Marijuana and Severed Limbs
Marijuana and Severed Limbs
By Wes J. Pimentel
This next piece is not observational. This is the true story of how I was introduced to two things at the same time as a child; marijuana and severed limbs.
My uncle loves to fish. Throughout my childhood he took us on quite a few fishing trips. This story takes place aboard a fishing boat on one of these trips.
There we were, on a boat in the Atlantic. I remember my mother being there, along with my brother and cousins. I’m sure there were other adults from my family around, but I don’t remember whom.

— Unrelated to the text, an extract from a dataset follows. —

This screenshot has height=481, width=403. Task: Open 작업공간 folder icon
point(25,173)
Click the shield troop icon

It was late at night and I was at one of the tables where people eat, with a bunch of the boat people. I mean the guys who work for the company that puts the boat in the water. I don’t know what they’re called; deckhands, maybe? If we were in earlier times they’d be called pirates. These guys were grimy, salty, scruffy, bearded ruffians. The type of people you’d walk away from if you saw them on some dark street at night. Now, at this point you’re probably thinking, ‘what is this child doing around all these unsavory characters late at night?’ Good question. Well, three important factors led to this situation. One, I don’t get seasick, so I didn’t have to lie down in misery and sleep it off like my mom and brother. Two, I used to have real bad trouble sleeping, so I was wide awake. Third, and most important, I have never had an interest in fishing, whatsoever. If they were pulling hammerheads out by the dozen I wouldn’t have cared. This, at the time, seemed to be where the most interesting people on the boat were.

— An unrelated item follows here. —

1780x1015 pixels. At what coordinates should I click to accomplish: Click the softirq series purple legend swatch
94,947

So, there I was, sitting next to “Lefty” as he was preparing to finish a joint he had obviously started earlier that day. I’m saying obviously now, but at the time I had no idea what he was doing. I’ll tell the rest of the story from the young, inexperienced perspective I lived with at the time.
I’m sitting next to this big, fat bearded white man who obviously didn’t give a shit about my presence, which was cool, because he was kind of scary. He weighed about two-hundred and fifty pounds, had reddish blonde hair pouring off his face and down his back and was wearing a blue and green flannel, rolled up above his elbows. He pulled out a cigarette pack, reached deep into it and produced what looked like the ripped-off tip of a cigarette that had been snubbed-out. He did all this with only his right hand, as his left arm had been severed right below the elbow.
At this point in my life I had never encountered a severed limb. As my face was at table-level due to my size, I had a front-row seat for the whole event and I was staring at this poor guy’s nub, as children will. This took place before 1988, so I’m assuming the strange qualities of this surgical alteration are due to a lack of advancement in medical science. Either way, this guy’s half-arm looked weird. At the time, I had nothing to which to compare, so I was trippin’ regardless, because I had never seen anything like it. Now that I look back, though, I can say this guy’s arm (or partial lack, thereof) was truly unique. It didn’t taper to a clean, round end like we see today. It had sort of a mini-nub in the center of the end, about the same diameter as a dime. This nublet was flush with the end of the arm, which itself was kind of cylindrical, like it had been chopped off and covered with skin.
The reason why this particular feature stood out to me is because he used it as a roach clip (kind of). After pulling the half-smoked item out of his cigarette pack, “Redbeard” proceeded to stick it into the flesh crease between the nubkin and the rest of his arm while he lit it. At this point my child’s mind was racing with pre-adolescent questions. Where did the rest of this guy’s arm go? Doesn’t that hurt? What the hell is that little round thing, a finger? Is that a cigarette? If so, why not just light a new one? How can he hold the lighter so close to that nubby? Doesn’t that hurt? Why does that cigarette smell like that? Is that what they smell like when you light them the second time? These guys all have plenty of cigarettes, why are they all sharing this funny-smelling one? Aren’t these guys repulsed by the fact that he just had it tucked into his half-arm skin-bump fold? What the fuck is going on here? Is this what white people do when no one’s looking? At this point I was yanked away from the table by some responsible adult from my family, whom I cannot name to this day because I was so mesmerized by this whole event. I don’t remember anything else from this fishing trip, as I was too young, but the fascination and slight trauma of this particular incident managed to sear this much of it into my memory forever.